DATA TO USE Start Marker

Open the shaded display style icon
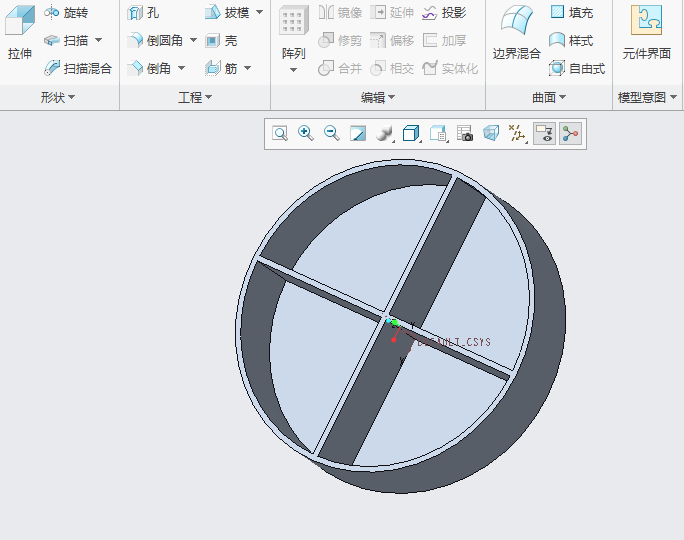684x540 pixels. point(384,134)
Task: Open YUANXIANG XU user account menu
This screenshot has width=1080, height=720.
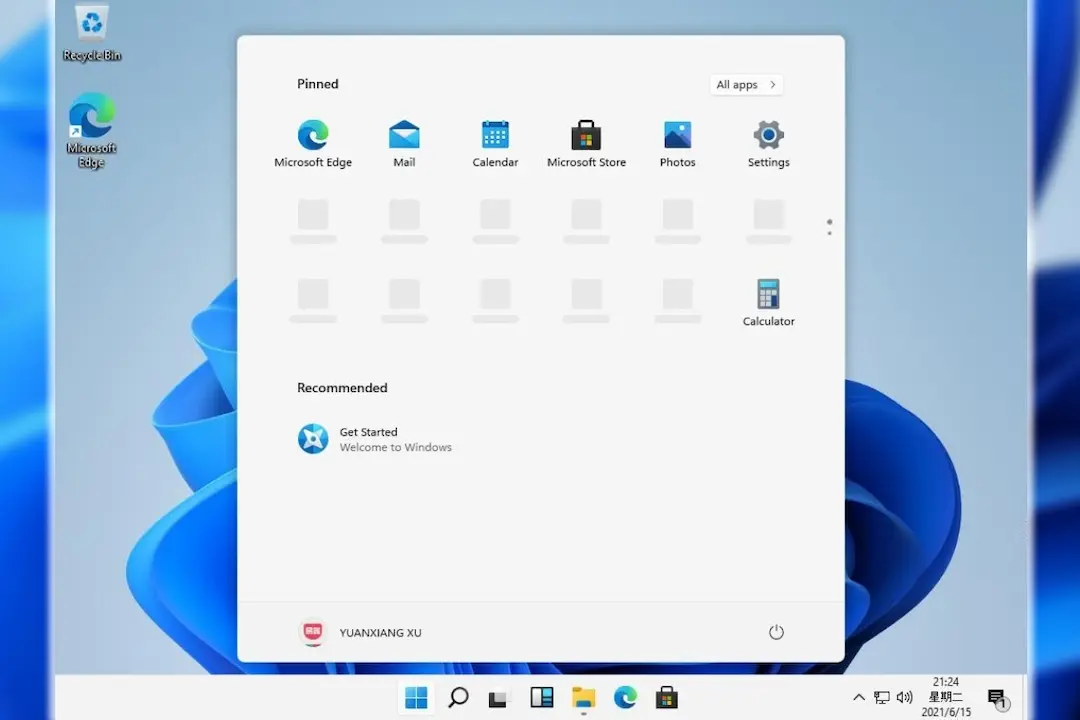Action: coord(360,632)
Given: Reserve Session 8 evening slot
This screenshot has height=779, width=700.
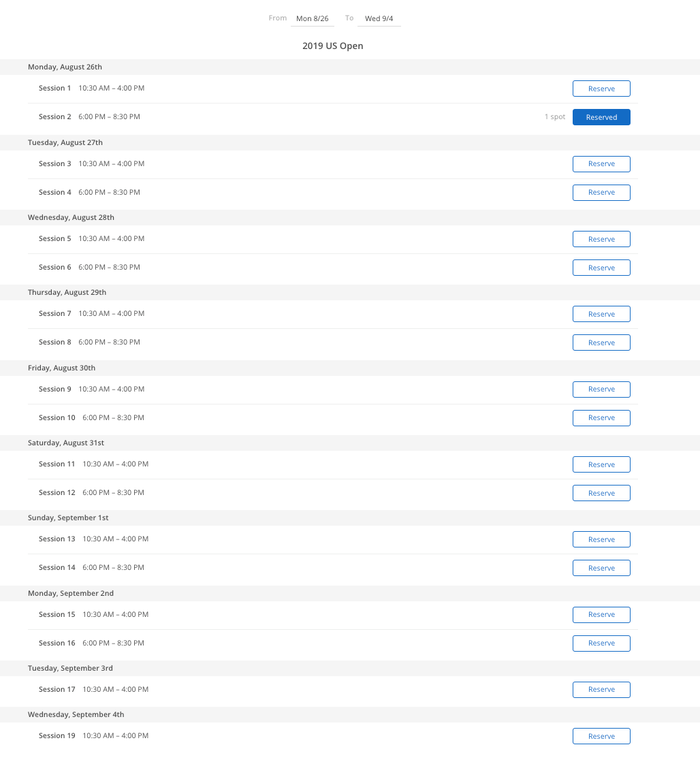Looking at the screenshot, I should [x=601, y=343].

DATA TO USE End Marker

▶ **INSTRUCTIONS FOR THE TASK**
Everything from the line that contains "This screenshot has width=1080, height=720." through the final line of the material should be returned exactly, except the pictures.

▶ **FINISHED EXERCISE**
This screenshot has width=1080, height=720.
Action: coord(360,632)
Given: Reserve Session 8 evening slot
This screenshot has height=779, width=700.
Looking at the screenshot, I should [x=601, y=343].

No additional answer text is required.